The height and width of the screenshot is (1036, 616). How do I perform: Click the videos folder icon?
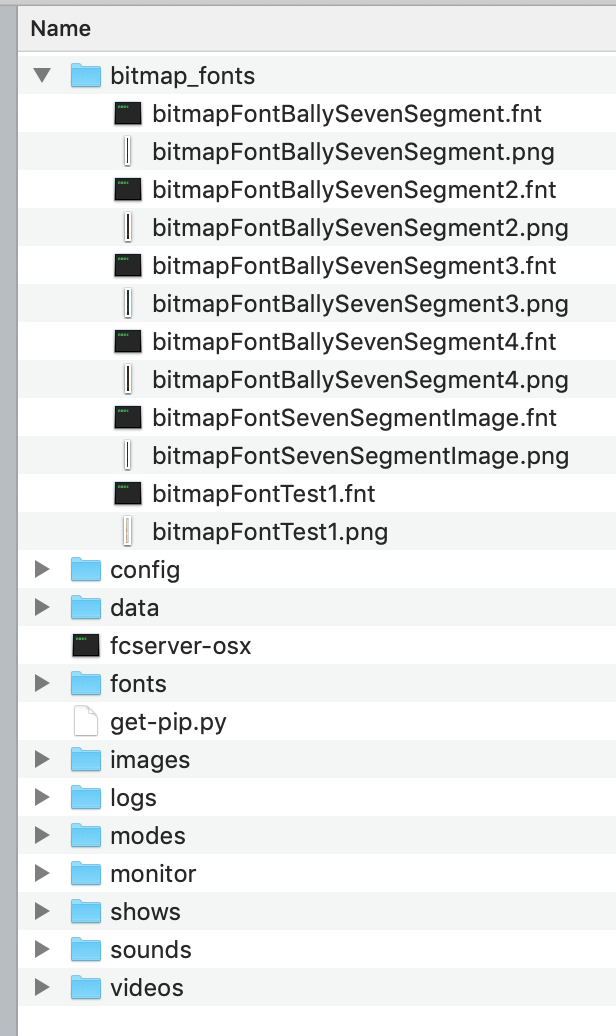[86, 988]
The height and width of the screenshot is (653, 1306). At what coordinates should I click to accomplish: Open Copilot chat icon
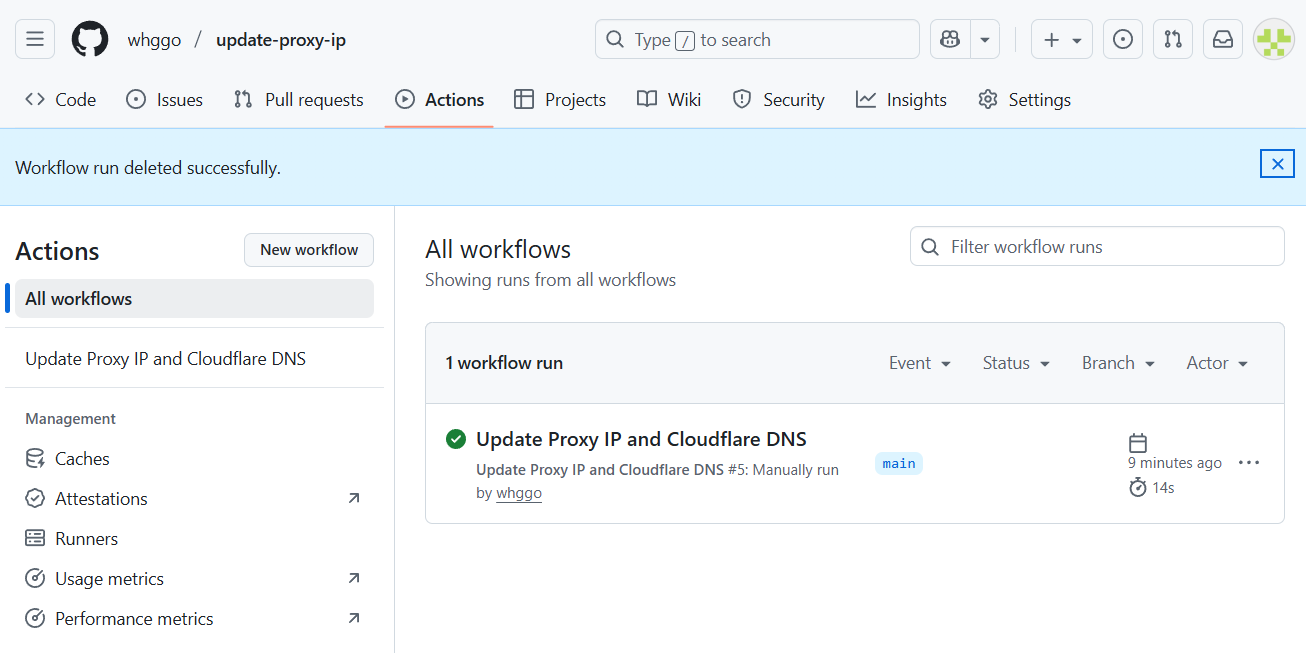point(951,40)
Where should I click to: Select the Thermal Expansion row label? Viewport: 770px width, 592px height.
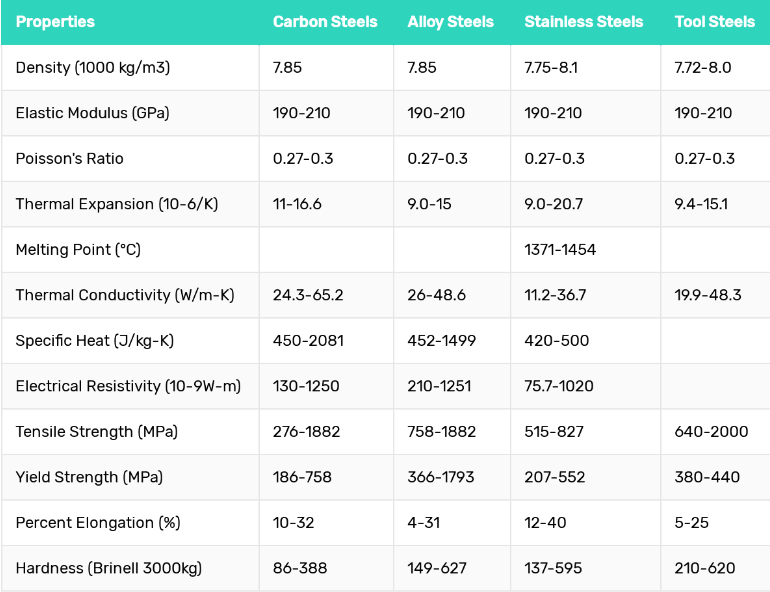tap(116, 204)
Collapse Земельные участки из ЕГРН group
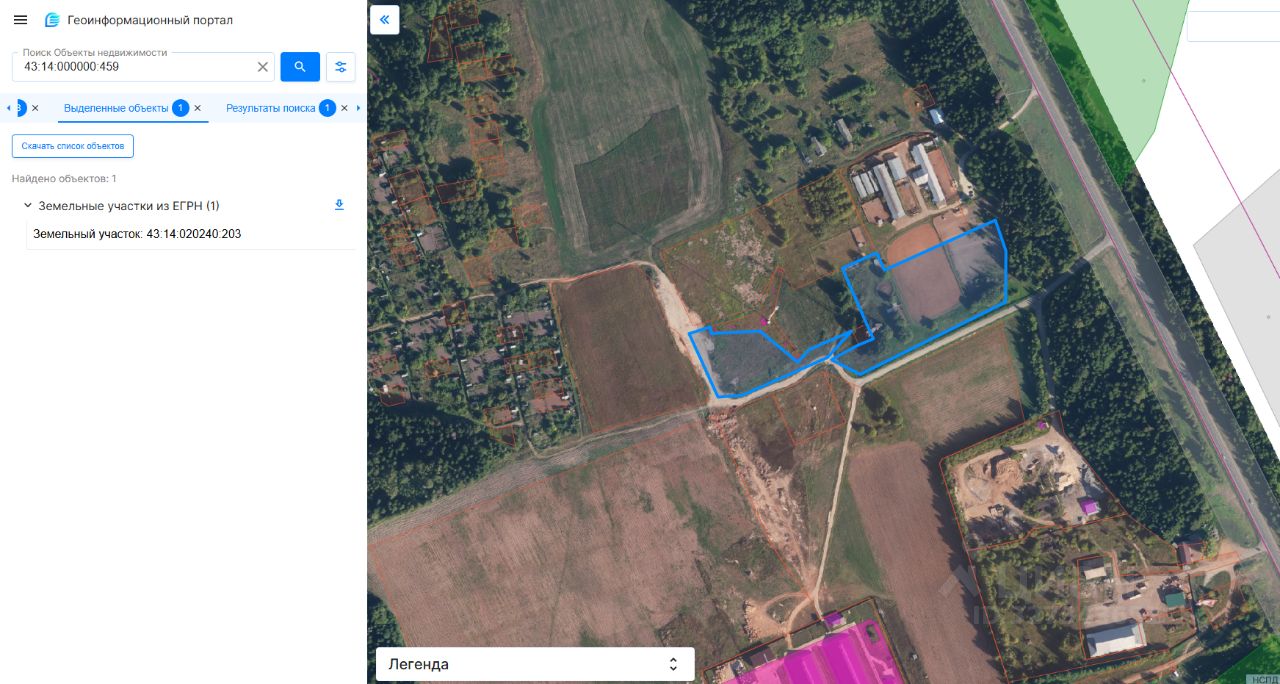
┄┄┄┄┄┄
INSTRUCTIONS FOR THE TASK.
Pictures aside, restate the entries word for word.

SOLUTION FOR THIS PROBLEM.
The height and width of the screenshot is (1036, 616). How do I perform: Click the videos folder icon?
[86, 988]
The height and width of the screenshot is (653, 1306). At what coordinates should I click to accomplish: Open Copilot chat icon
point(951,40)
Where should I click to: Select the Thermal Expansion row label? Viewport: 770px width, 592px height.
tap(116, 204)
Collapse Земельные участки из ЕГРН group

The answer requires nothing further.